KABARBURSA.COM - Perdagangan Indonesia mencatat surplus untuk bulan ke-50 berturut-turut dengan nilai sebesar USD2,39 miliar pada Juni 2024. Surplus ini berasal dari sektor nonmigas sebesar USD4,43 miliar, tetapi dikurangi oleh defisit sektor migas sebesar USD2,04 miliar.
Menurut laporan terbaru dari Badan Pusat Statistik (BPS), nilai ekspor Indonesia pada Juni 2024 mencapai USD20,84 miliar, turun 6,65 persen dibandingkan dengan Mei 2024. Namun, jika dibandingkan dengan Juni 2023, nilai ekspor meningkat sebesar 1,17 persen.
Ekspor nonmigas pada Juni 2024 mencapai USD19,61 miliar, turun 6,20 persen dibandingkan dengan Mei 2024, tetapi naik 1,40 persen dibandingkan dengan Juni 2023.
Secara kumulatif, nilai ekspor Indonesia dari Januari hingga Juni 2024 mencapai USD125,09 miliar, turun 2,76 persen dibandingkan periode yang sama pada tahun 2023. Sejalan dengan total ekspor, nilai ekspor nonmigas yang mencapai USD117,19 miliar juga turun 2,99 persen.
Dari sepuluh komoditas dengan nilai ekspor nonmigas terbesar Juni 2024, sebagian besar komoditas mengalami penurunan, dengan penurunan terbesar pada logam mulia dan perhiasan/permata sebesar USD440,5 juta (45,76 persen). Sementara yang mengalami peningkatan adalah lemak dan minyak hewani/nabati sebesar USD1.091,5 juta (68,06 persen).
Menurut sektor, ekspor nonmigas hasil industri pengolahan Januari–Juni 2024 naik 0,40 persen dibanding periode yang sama tahun 2023, demikian juga ekspor hasil pertanian, kehutanan, dan perikanan naik 6,73 persen, sedangkan ekspor hasil pertambangan dan lainnya turun 15,05 persen.
Ekspor nonmigas Juni 2024 terbesar adalah ke China yaitu USD4,65 miliar, disusul Amerika Serikat USD1,97 miliar, dan India USD1,84 miliar, dengan kontribusi ketiganya mencapai 43,13 persen. Sementara ekspor ke ASEAN dan Uni Eropa (27 negara) masing-masing sebesar USD3,62 miliar dan USD1,21 miliar.

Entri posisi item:
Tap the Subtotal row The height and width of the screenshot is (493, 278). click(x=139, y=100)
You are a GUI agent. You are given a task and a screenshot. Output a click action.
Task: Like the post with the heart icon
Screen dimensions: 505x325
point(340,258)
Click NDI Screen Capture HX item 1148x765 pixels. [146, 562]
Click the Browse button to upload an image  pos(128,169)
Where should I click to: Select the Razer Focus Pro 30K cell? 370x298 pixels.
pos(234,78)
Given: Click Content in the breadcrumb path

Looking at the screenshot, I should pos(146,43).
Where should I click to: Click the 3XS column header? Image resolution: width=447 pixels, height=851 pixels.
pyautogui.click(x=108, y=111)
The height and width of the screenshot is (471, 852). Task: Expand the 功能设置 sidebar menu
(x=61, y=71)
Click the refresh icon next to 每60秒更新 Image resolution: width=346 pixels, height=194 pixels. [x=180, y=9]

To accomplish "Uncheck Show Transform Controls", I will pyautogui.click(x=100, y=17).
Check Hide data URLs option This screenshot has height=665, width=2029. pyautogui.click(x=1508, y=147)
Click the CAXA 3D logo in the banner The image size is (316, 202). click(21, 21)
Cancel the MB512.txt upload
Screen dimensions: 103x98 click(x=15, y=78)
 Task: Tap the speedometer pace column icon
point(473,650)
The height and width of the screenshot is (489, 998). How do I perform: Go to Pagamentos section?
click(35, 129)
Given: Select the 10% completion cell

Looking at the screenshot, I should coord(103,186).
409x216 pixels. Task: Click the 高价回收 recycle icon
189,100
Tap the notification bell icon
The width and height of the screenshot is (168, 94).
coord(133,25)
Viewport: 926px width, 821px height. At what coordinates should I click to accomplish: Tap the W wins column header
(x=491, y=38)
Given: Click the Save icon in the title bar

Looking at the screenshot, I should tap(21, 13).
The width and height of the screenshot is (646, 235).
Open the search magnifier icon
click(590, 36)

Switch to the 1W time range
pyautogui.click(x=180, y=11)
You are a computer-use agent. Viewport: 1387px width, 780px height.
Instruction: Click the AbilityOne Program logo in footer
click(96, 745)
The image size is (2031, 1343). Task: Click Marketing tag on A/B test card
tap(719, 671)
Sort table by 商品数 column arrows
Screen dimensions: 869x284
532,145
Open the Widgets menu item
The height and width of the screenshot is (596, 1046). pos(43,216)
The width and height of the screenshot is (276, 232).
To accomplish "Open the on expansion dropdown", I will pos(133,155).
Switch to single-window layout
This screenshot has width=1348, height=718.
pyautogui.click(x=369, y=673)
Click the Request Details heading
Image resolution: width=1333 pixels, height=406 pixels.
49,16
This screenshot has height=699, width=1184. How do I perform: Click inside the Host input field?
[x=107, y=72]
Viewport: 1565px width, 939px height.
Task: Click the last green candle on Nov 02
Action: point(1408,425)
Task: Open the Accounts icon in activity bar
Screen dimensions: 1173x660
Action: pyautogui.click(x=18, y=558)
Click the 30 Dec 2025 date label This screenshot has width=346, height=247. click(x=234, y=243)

Tugas
Menurut berita tentang neraca perdagangan Indonesia, negara mana yang menjadi tujuan ekspor nonmigas terbesar pada Juni 2024, dan berapa nilainya?

Hasil tugas
China, dengan nilai USD4,65 miliar.